## Data provided
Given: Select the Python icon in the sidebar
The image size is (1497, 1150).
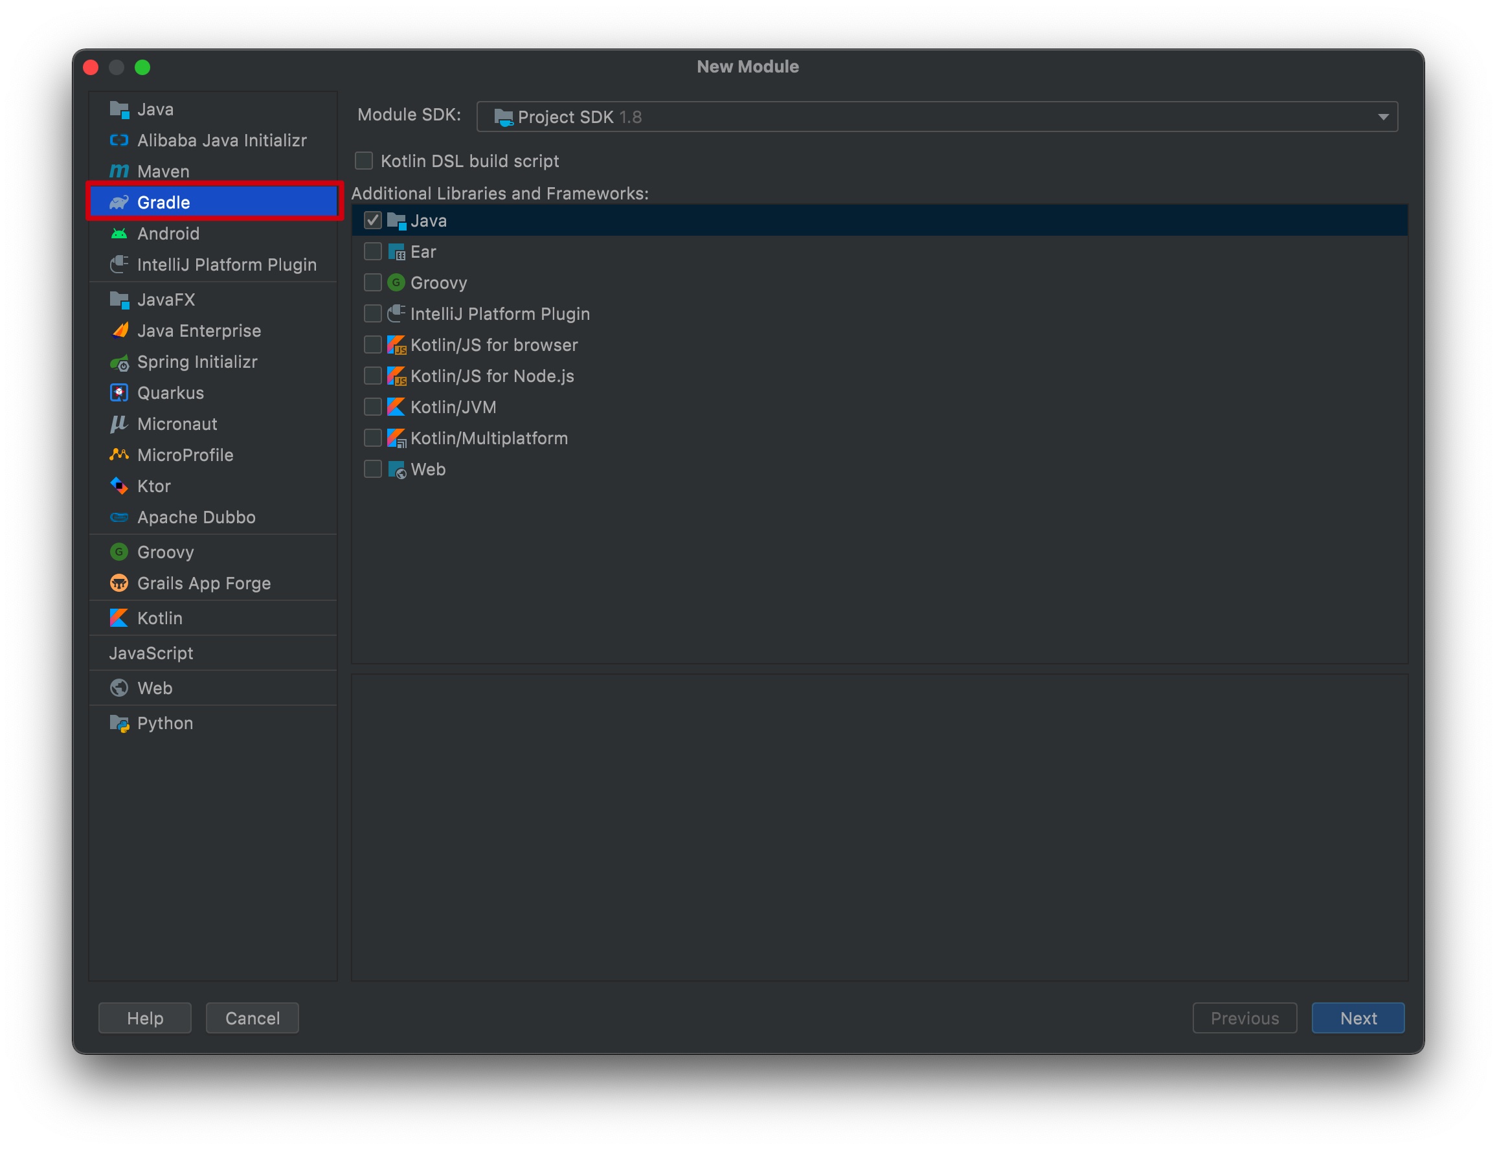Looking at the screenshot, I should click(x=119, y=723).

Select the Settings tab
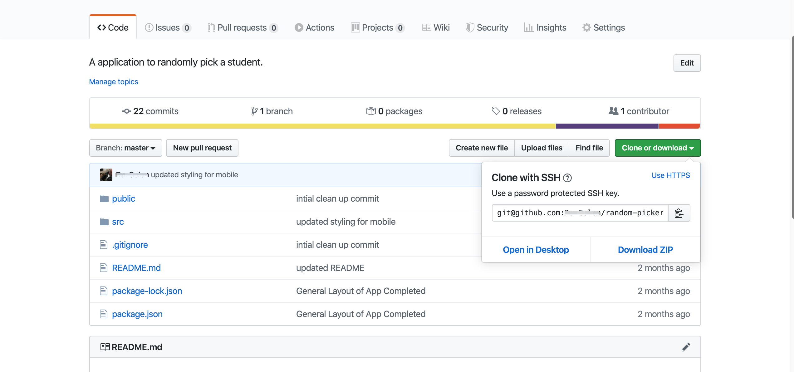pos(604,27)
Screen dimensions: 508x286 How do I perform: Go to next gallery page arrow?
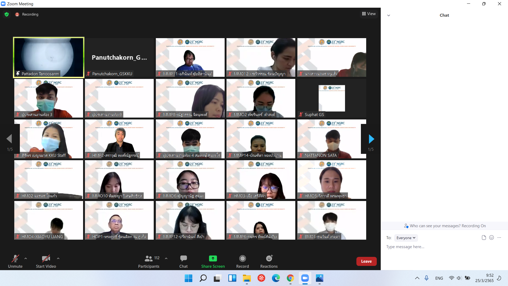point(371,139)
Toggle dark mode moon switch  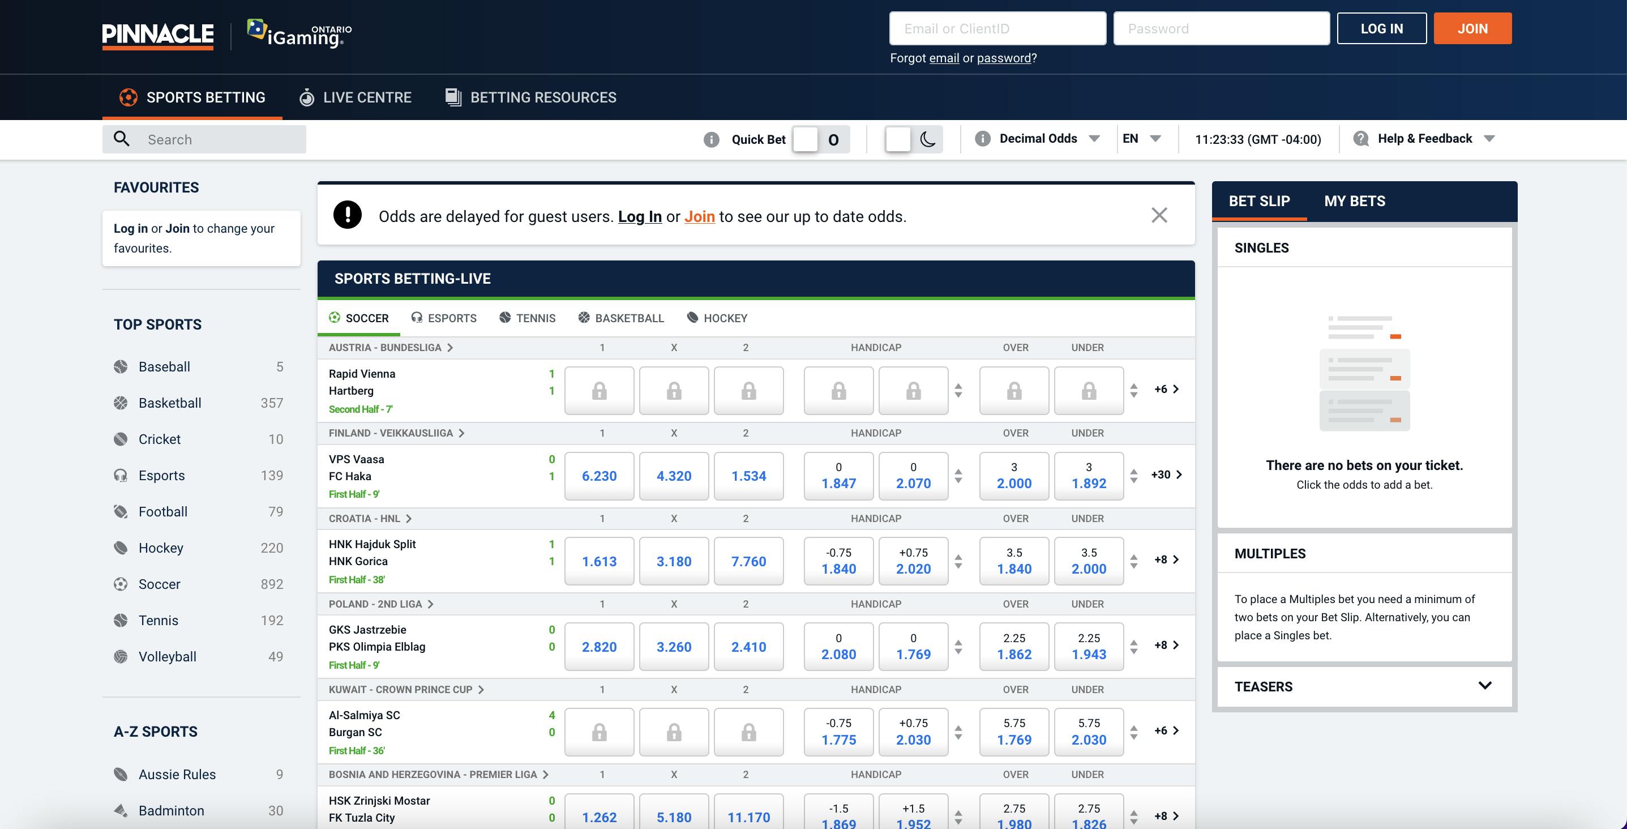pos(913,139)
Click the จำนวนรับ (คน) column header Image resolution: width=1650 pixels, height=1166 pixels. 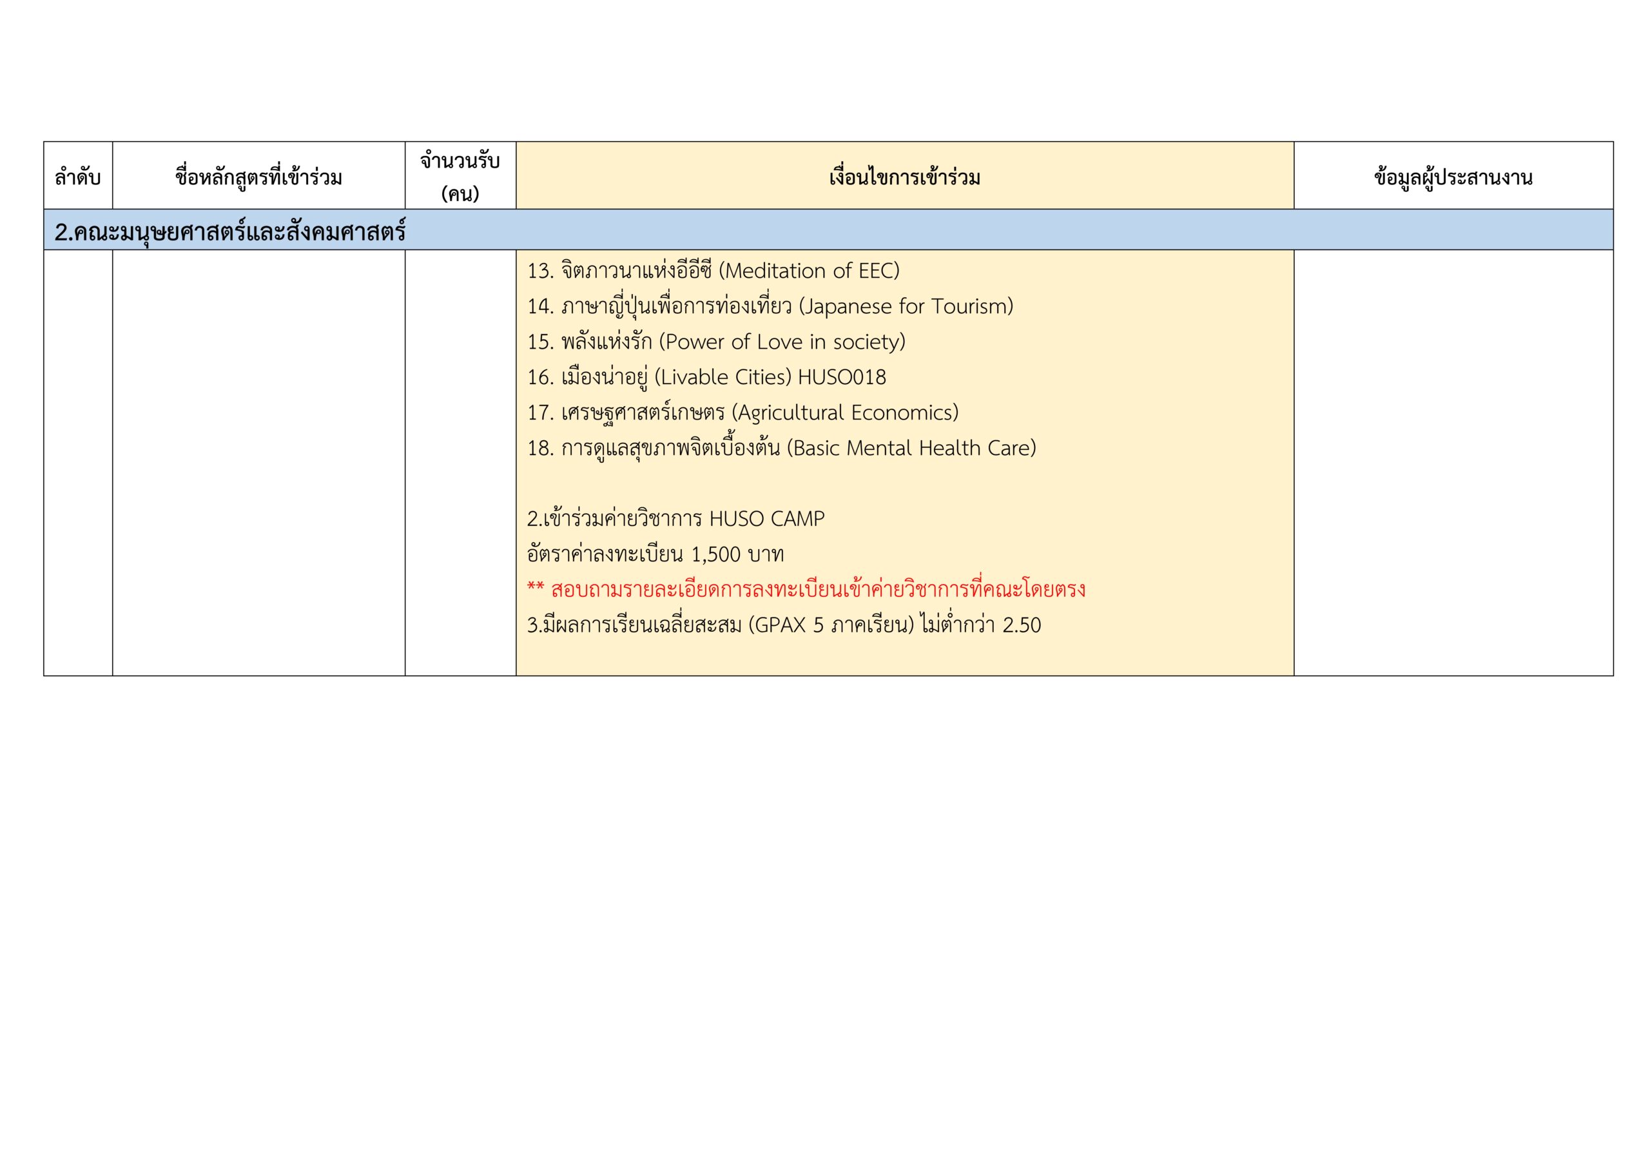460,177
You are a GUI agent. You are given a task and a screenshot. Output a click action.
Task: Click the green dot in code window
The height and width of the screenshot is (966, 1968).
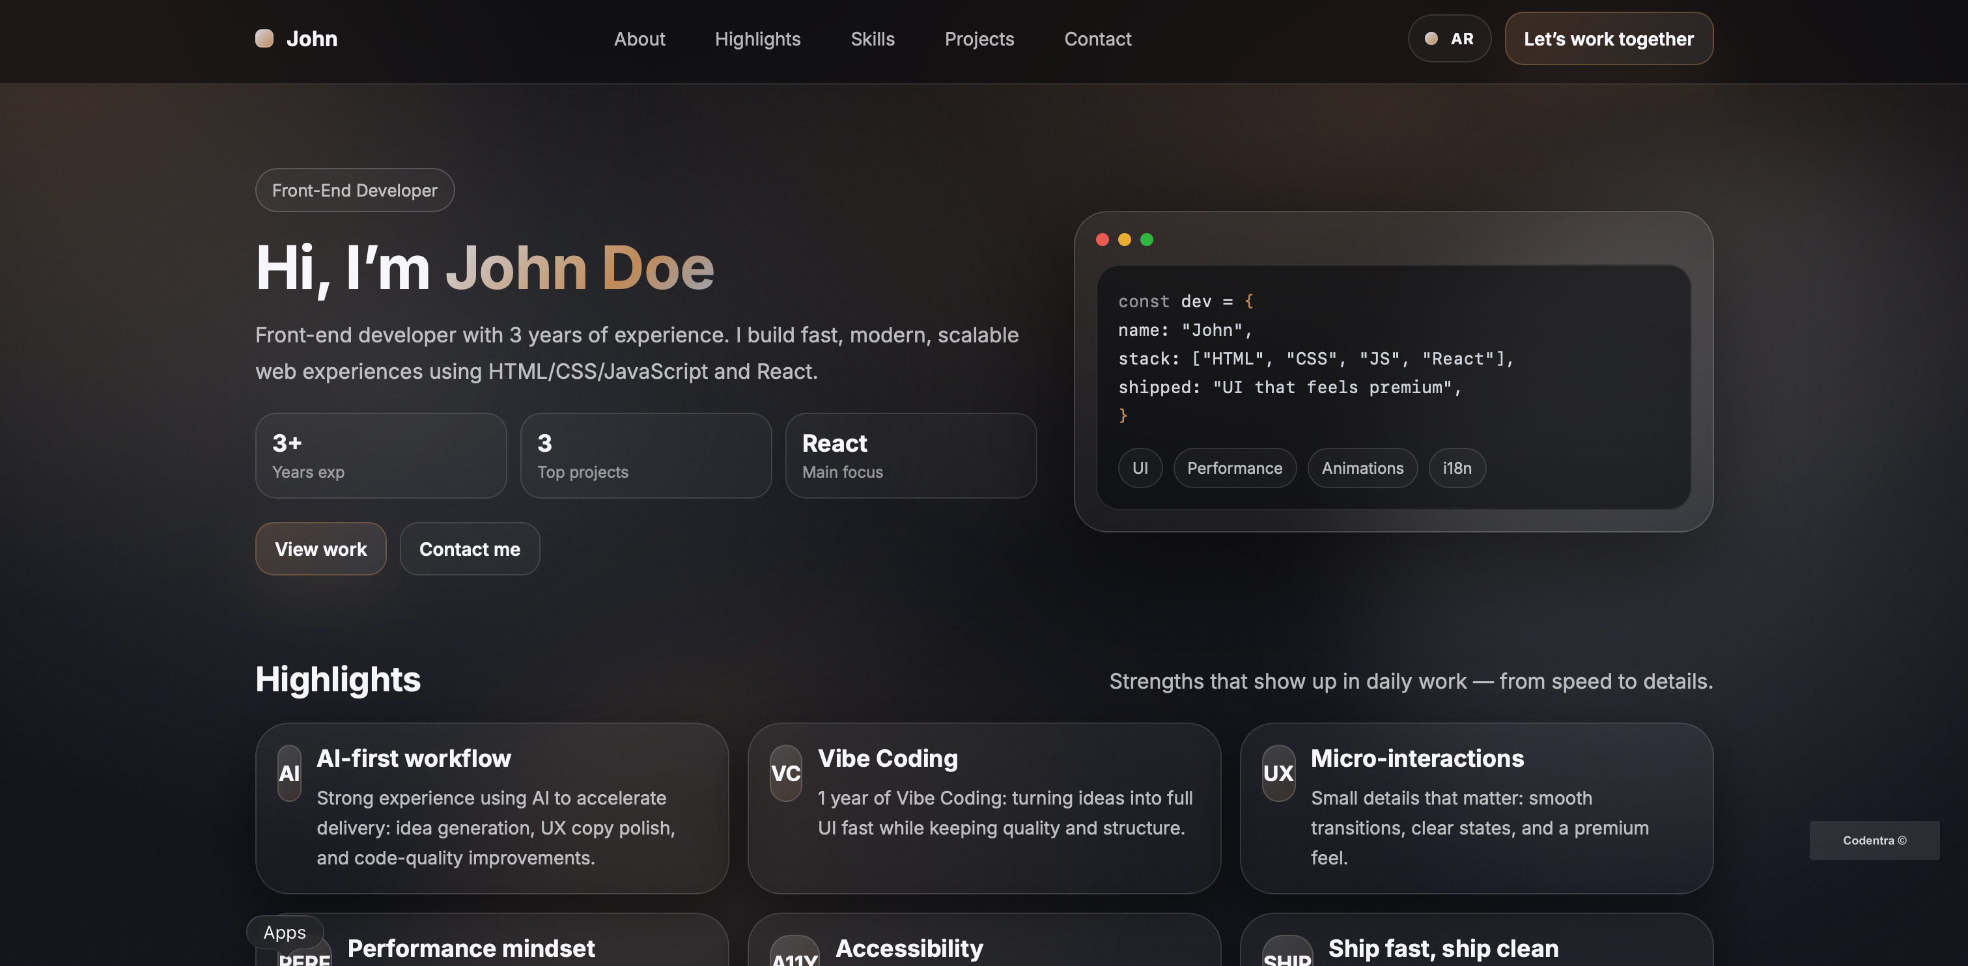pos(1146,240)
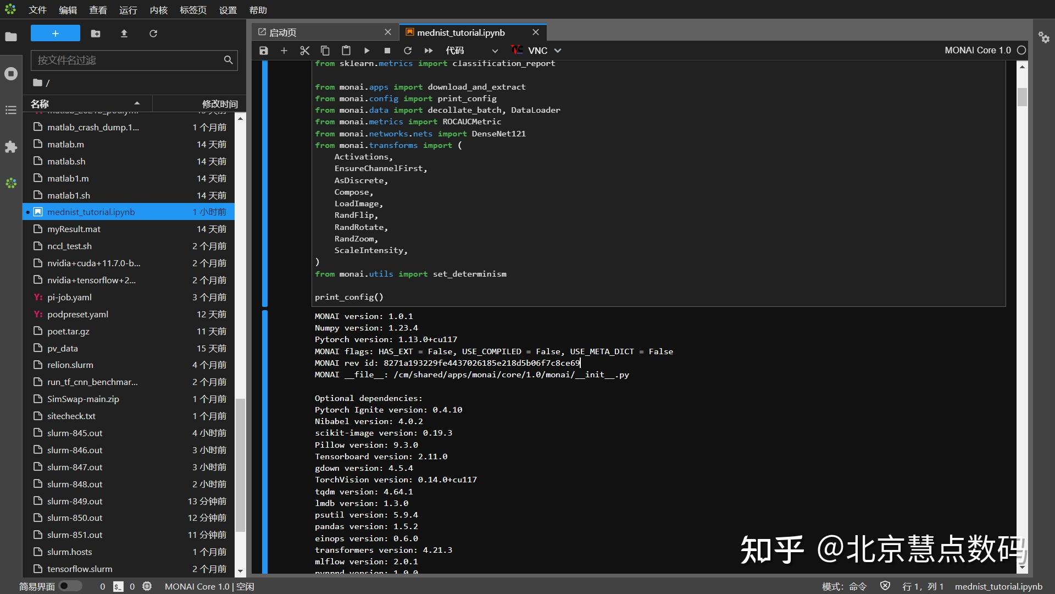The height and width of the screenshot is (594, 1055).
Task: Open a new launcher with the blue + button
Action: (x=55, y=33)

## Task statement
Among the records above, repeat exactly the line with "You are a GUI", the line with "Task: Click the green dot in code window", and every line in between, and only those.

## Task solution
You are a GUI agent. You are given a task and a screenshot. Output a click action.
Task: Click the green dot in code window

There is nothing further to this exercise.